On Windows, the Intel Wolfdale processor has been reported by various publications as performing well. While we cannot comment on the Microsoft Windows performance of the Core 2 Duo E8400, we do know one thing and that's the Wolfdale does perform very well on Linux. With Ubuntu 8.04 LTS using the Linux 2.6.24 kernel we hadn't run into any troubles and that includes Enhanced Intel SpeedStep Technology and Intel Virtualization Technology with KVM (Kernel-based Virtual Machine).
When comparing the performance of the Conroe E6400 to the Wolfdale E8400 with both processors clocked to 3.00GHz, the 45nm Wolfdale had possessed a significant lead over the earlier dual-core part.

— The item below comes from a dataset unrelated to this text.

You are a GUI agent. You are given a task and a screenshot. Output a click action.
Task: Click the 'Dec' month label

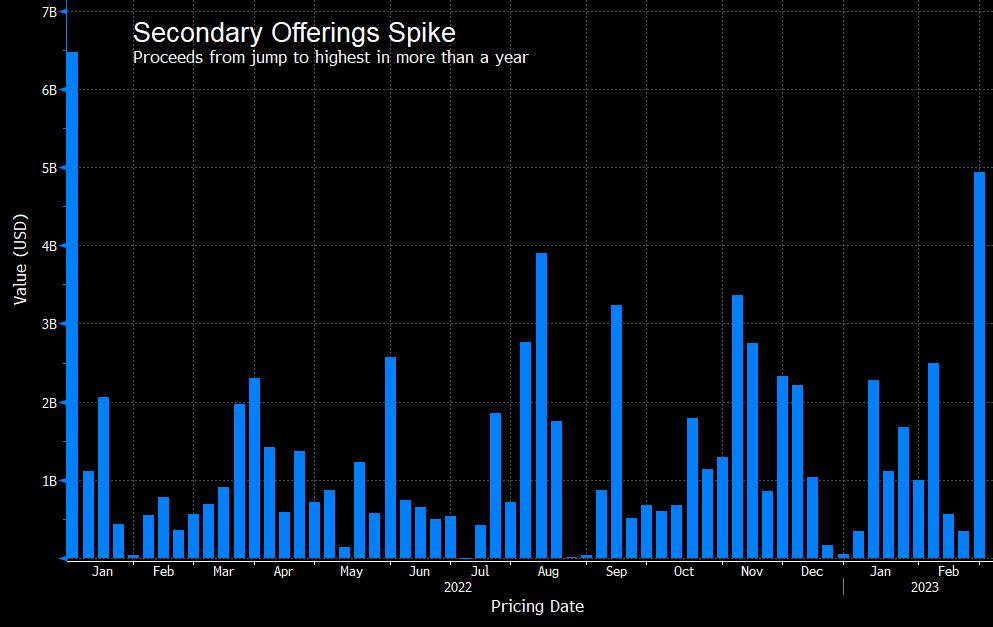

In the compilation, audio/video encoding, file encryption, and SQLite database benchmarks, the Wolfdale core was generally up to a few percent faster than the similarly clocked Conroe. With parallel BZIP2 compression, the benefits of the Wolfdale and its shared 6MB L2 cache were very clear: PBZIP2 had performed about 40% faster! With YafRay, the open-source ray-tracing renderer, the 3GHz E8400 had a 35% advantage over the E6400 running at the same frequency.
For those interested in a new processor for gaming, you will be satisfied with the Wolfdale as well. Aside from the ioquake3-based OpenArena, in the games tested and X-Plane, the OpenGL performance was greater with this 45nm creation. Of course, overclocking the Core 2 Duo E8400 had offered enhanced performance in all sixteen benchmarks. If you are interested in comparing your system to our tests on Linux, with the Phoronix Test Suite installed run phoronix-test-suite benchmark michael-4122-9804-4524 (PTS Global Entry).
From all points of view, the Core 2 Duo E8400 is a remarkable product. Within a 65 Watt TDP, Intel has delivered a processor that's able to outperform its previous-generation dual-core sibling in some of the tests by a very dramatic lead. In all areas from file encryption to code compilation to gaming, the Core 2 Duo "Wolfdale" had performed well and made it a great buy. We were using version 4.2 of the GNU Compiler Collection in our tests, and with GCC 4.3 users will see even greater boosts thanks to SSE 4.1 (Streaming SIMD Extensions) support.
With the move to 45nm manufacturing and innovations such as High-K metal gate transistors, the power consumption for this processing core is very low and offers phenomenal performance-per-watt. These improvements also delight overclockers with the Core 2 Duo E8400 easily sporting overclocked frequencies in excess of 4GHz.
At a retail price tag of under $190 USD, this 3.0GHz dual-core processor is an unbeatable deal for those needing a processor for gaming or other workstation tasks. While quad-core processors are the next iteration in computing, the similarly priced Core 2 Quad Q6600 "Kentsfield" at 2.4GHz can't outperform this dual-core part except for tests that are able to fully utilize all four processing cores. When the processing frequency means more than processing cores, the Core 2 Duo E8400 is a phenomenal offering and worthy of our Phoronix Editor's Choice Award.